Sunday, February 04, 2007

a little less bereft

There was a meeting of the minds in Winnipeg.

It doesn't take much for people to come up with an excuse to get together and celebrate ANYTHING when it's -40 degrees. We'll attack the elements simply to get our internal furnaces together to have a combined efficiency in heat production.

Sometimes we get together with my friends and sometimes it's with Joyce's friends.
On the weekend it was with both. And I'm a little different for it, if not warmer.
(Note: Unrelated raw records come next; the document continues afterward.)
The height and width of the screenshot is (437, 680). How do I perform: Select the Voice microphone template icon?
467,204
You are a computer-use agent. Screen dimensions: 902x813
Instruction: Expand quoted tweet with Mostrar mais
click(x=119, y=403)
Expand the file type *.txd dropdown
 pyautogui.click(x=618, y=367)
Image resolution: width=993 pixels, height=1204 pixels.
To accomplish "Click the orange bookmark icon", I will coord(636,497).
Every time I think of the word "friends" I can't seem to escape a portion of the lyrics from a song by the Crash Test Dummies.


The Bereft Man's Song

...I can't stand her goddamned friends
But I will tolerate them, even though I hate them
( I don't, really )


I spent Sunday warm and content. Too cold to go to church, I stayed home and hung out in my long underwear and watched Apocalypto. I watched an ancient civilization become cursed and begin an unstoppable decimation. Fear and control. The film begins with historian Will Durant's famous quote: ''A great civilization is not conquered from without until it has destroyed itself within.'' I tried to see God's hands in all of this.

"God, damn the hands of glory
That hold the bloody firebrand high
Close the book and end the story
Of how so many men have died"
( Bruce Cockburn )


Life here in the cold outside and warm inside often has me wondering. Today I wondered that
perhaps God doesn't damn as much as he is given credit for.

4 comments:

Anonymous said...

holey moley that was good bread!

LDahl said...

http://www.youtube.com/watch?v=JTC7kPZZmuM

I thought of you when I saw this video.

I don't believe you can separate "God" from the universe any more than we can be separated from it... so if we care, so does God.

:)

Christine said...

You're lucky to have such wonderful friends around you. Friends do have a way of melting the ice in winter.
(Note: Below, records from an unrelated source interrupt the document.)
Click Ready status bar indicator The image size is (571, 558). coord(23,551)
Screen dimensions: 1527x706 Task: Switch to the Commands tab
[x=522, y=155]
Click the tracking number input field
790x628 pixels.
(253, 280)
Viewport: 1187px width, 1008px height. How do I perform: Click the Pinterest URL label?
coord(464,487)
My husband is going to love The Crash site. They played a local festival 6 years ago and I took my daughter, a toddler at that time. I'll never forget her wee body dancing up a storm.

Romeo Morningwood said...

The thing about Apocalypto is that I was actually relieved that the Conquistadors had arrived to end the savage senseless waste of human life that was squandered and offered up as a sacrifice to invisible gods...

and then I realised that hundreds of thousands, perhaps millions, of the innocents were decimated from the Europeans by the Pox that they brought with them.

The Plague had wiped out one third of Europe about 150 years earlier and most of the survivors had built up some immunity.
Although many Native Americans died by the sword if they did not convert to Christianity most succumbed to disease.

Either way most of the 'innocents' met a cruel fate.